Induction of 17α-hydroxylase (cytochrome P-450 17 α) activity by adrenocorticotropin in bovine adrenocortical cells maintained in monolayer culture

Abstract

Using bovine adrenocortical cells in monolayer culture it has been shown that treatment with adrenocorticotropin (ACTH) causes a dramatic increase in 17α-hydroxylase activity. In postmitochondrial supernatant fractions (PMS) prepared from cells maintained in culture, there was a 15-fold increase in 17α-hydroxylase activity 36 h following initiation of ACTH treatment compared with the activity measured in PMS prepared from control cells. In the continued presence of ACTH, 17α-hydroxylase activity declined; however, even after 60 h of exposure to ACTH, 17α-hydroxylase activity was eight times higher than that present in control cells. The dramatic increase in 17α-hydroxylase activity provides an explanation for the previously observed phenomenon that following initiation of ACTH treatment of bovine adrenocortical cells in monolayer culture there is a shift in the pattern of corticosteroid secretion from approximately equal amounts of cortisol and corticosterone to almost exclusively cortisol.
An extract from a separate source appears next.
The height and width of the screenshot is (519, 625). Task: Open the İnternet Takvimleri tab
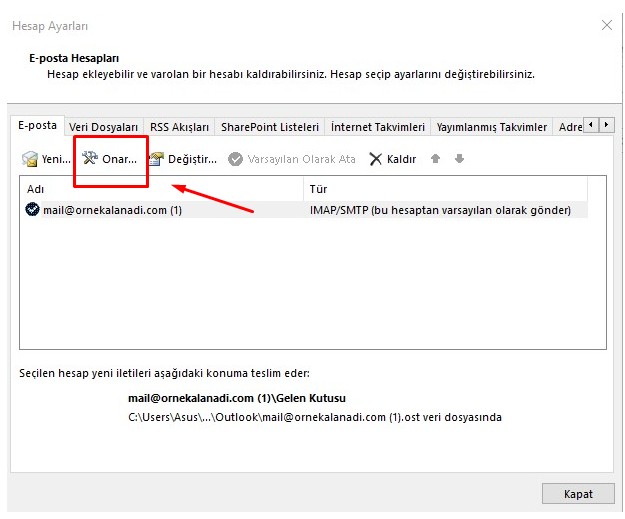[378, 127]
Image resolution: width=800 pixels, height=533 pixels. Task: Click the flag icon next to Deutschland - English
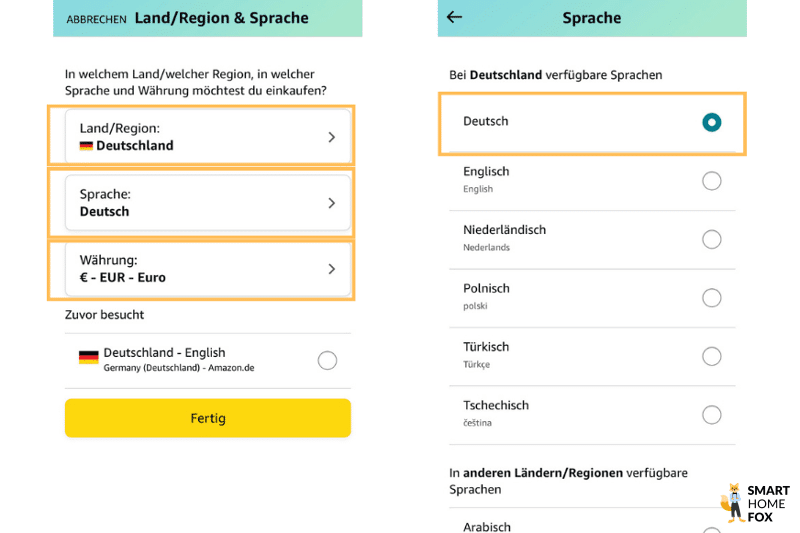(88, 357)
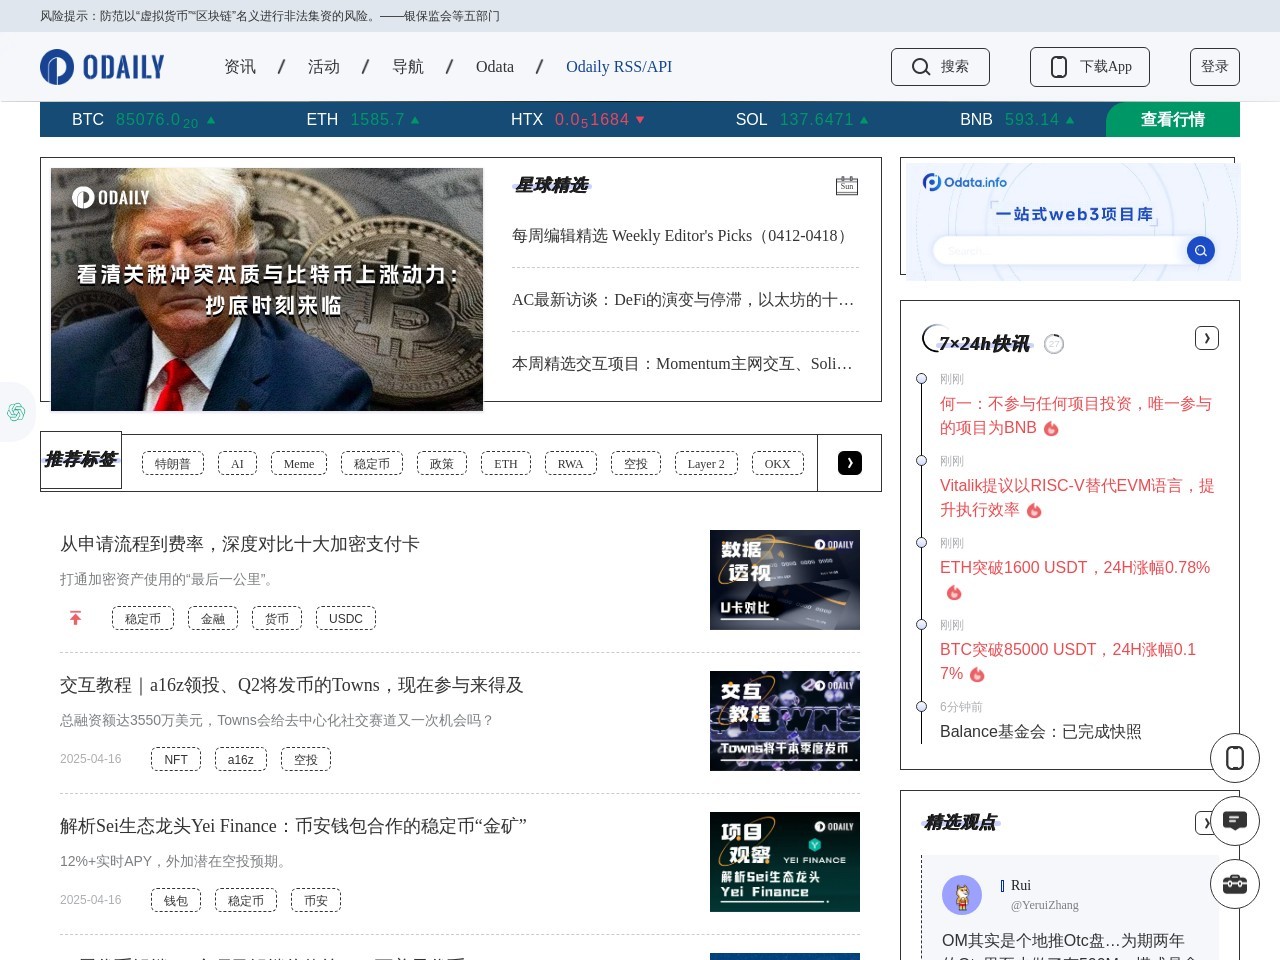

Thus, the modulation of 17α-hydroxylase activity by ACTH action appears to serve a key regulatory role in the pattern of corticosteroid production. Soluble cytosolic factors apparently do not participate in the regulation of 17α-hydroxylase activity in the bovine adrenal cortex. Increases in the magnitude of substrate-induced absorbance changes are indicative that the increase in 17α-hydroxylase activity is due, at least in part, to an elevation of cytochrome P-450 17 α synthesis.